To celebrate both Chinese New Year and Valentine’s Day this year, indulge in a variety of dumplings called dim sum.
• In Cantonese, dim sum means "the heart's delight" or "touch the heart."

These delicious little treats come mainly in the form of steamed and fried dumplings containing a wide array of fillings.
• They are usually served in tiers of bamboo steamers or small to medium-sized plates (so that many different varieties can be sampled)
• Or they are served like "dessert carts" that is a cart filled with several different types for people to pick and choose from.

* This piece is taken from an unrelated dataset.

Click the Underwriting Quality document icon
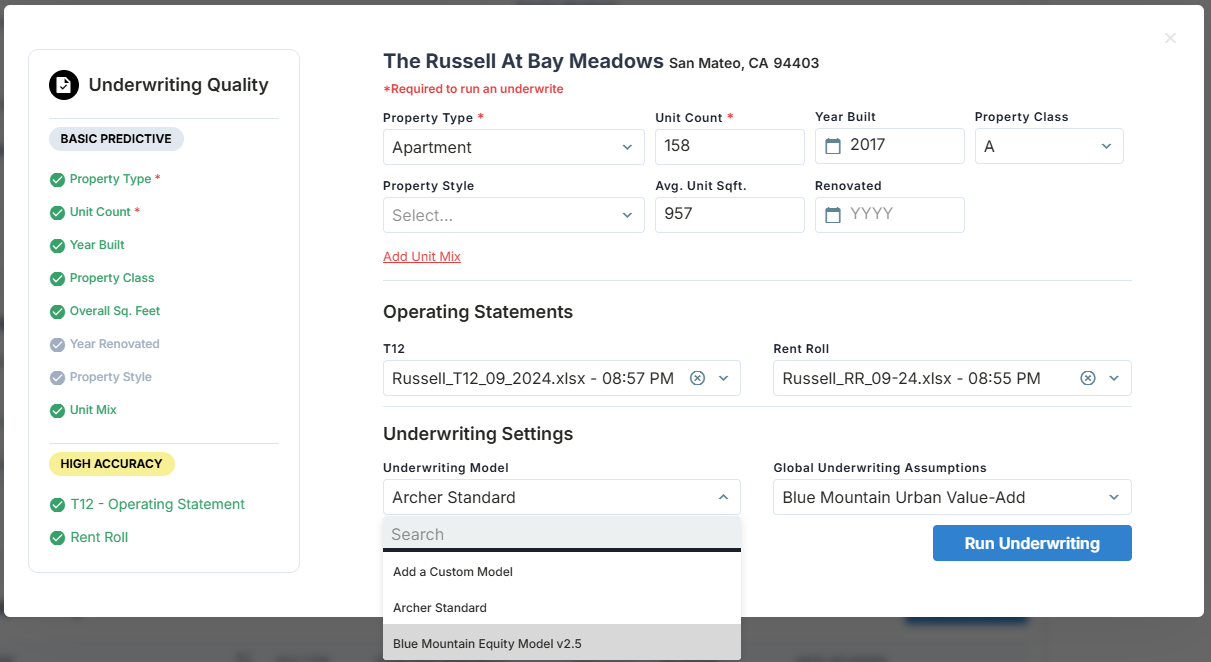The image size is (1211, 662). coord(64,85)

You can make your own—or even better go to one of the many Chinese restaurants that have opened in the metropolitan area.
• It is a fun experience as little carts are wheeled around the restaurant.
• Even if you don’t know what these are, it is easy to out which ones you want from the cart to the server.
• And a picture menu is usually provided to remove some of the mystery.

One of the best known desserts is eight precious rice pudding. A steamed dish decorated with honeyed or candied fruit that is served with a sweet syrup.
• Usually it contains eight kinds of dried candied fruits, and popular at New Year’s as eight is considered an auspicious number.
• The word eight sounds similar to words that mean “prosper” or “wealth.”
• Only ¼ cup of dried fruit like California raisins counts as one fruit serving and helps meet your recommended 4 servings of fruit/day.
• Sometimes a coin will be inserted into the pudding. The person who finds the lucky coin will have the most fortune for the rest of the year

Tiger characteristics and predictions
• Tiger years are explosive. They usually begin with a bang.
• The Tiger's essence is that of nobility.
• In life and in love, the tiger personifies grandness.
• Tigers are loyal, humanitarian and fiercely protect those entrusted to their care
• Tigers will rule the jungle this year!